One of the studies found that women who exercised more during middle age -- defined as an average age of 60 by researchers at the Harvard School of Public Health, Brigham and Women's Hospital and Harvard Medical School -- were less likely after 70 to develop chronic diseases, heart surgery or any physical, cognitive or mental impairments.
Another study found that a year of resistance training, once or twice a week, improved older women's attention spans and conflict resolution skills.
A third found that adults aged 55 and older who engaged in moderate or high physical activity were less likely to become cognitively impaired than their couch-potato equivalents.
And women aged 65 or older who took part in an exercise program for 18 months appeared to have denser bones and a reduced risk of falls than women the same age who followed a less intense "wellness" program, a fourth study showed.

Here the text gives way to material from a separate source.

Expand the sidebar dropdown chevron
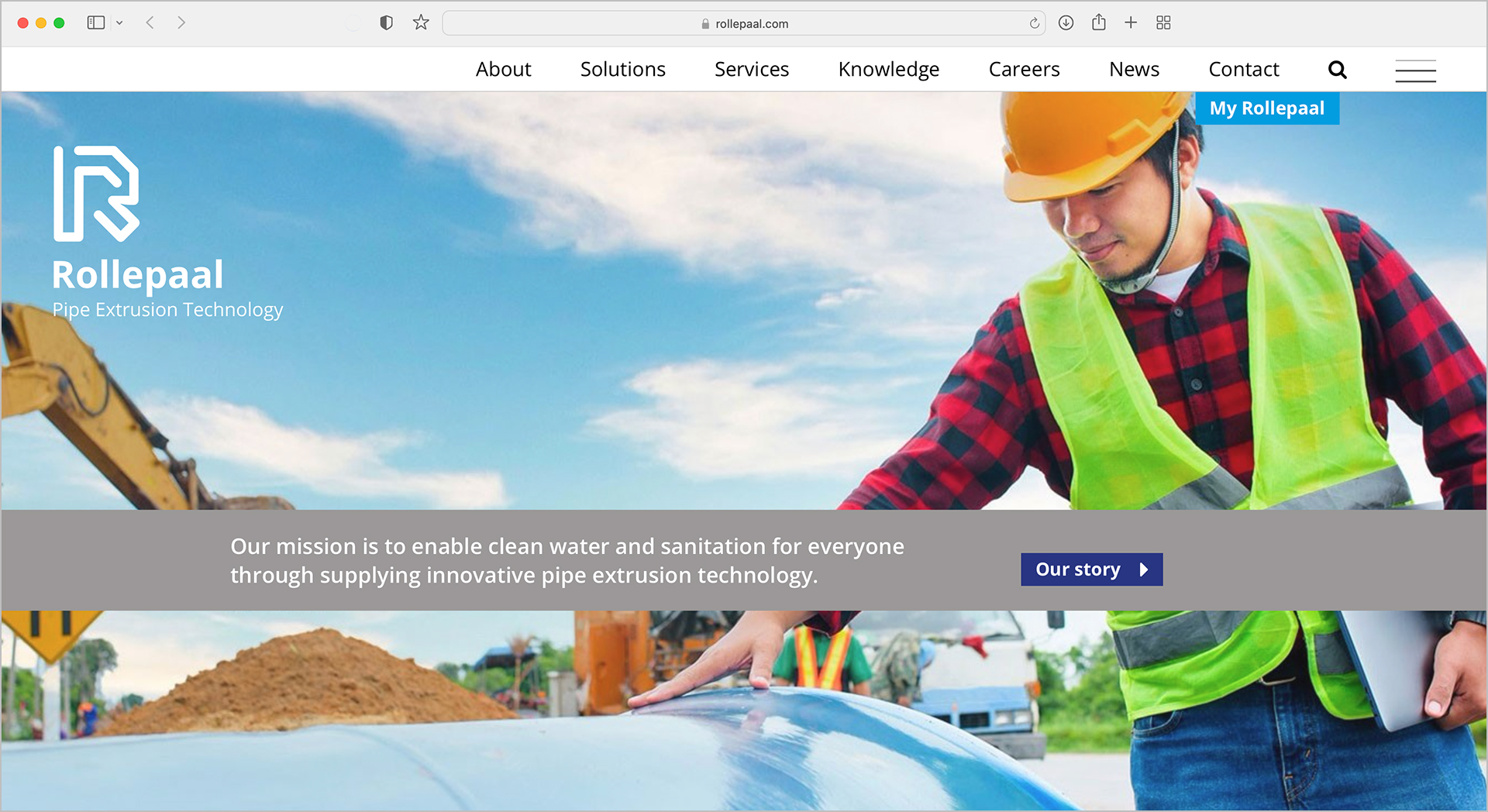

The findings of the studies, which were conducted in Canada, Germany and the United States, could be just what the doctor ordered to get more Americans to exercise, the authors of the first study said.
"Since the American population is aging rapidly and nearly a quarter of Americans do not engage in any leisure-time activity, our findings appear to support federal guidelines regarding physical activity to promote health among older people and further emphasize the potential of activity to enhance overall health and well-being with aging," the authors of that study said.
"The notion that physical activity can promote successful survival rather than simply extend the lifespan may provide particularly strong motivation for initiating activity," they said.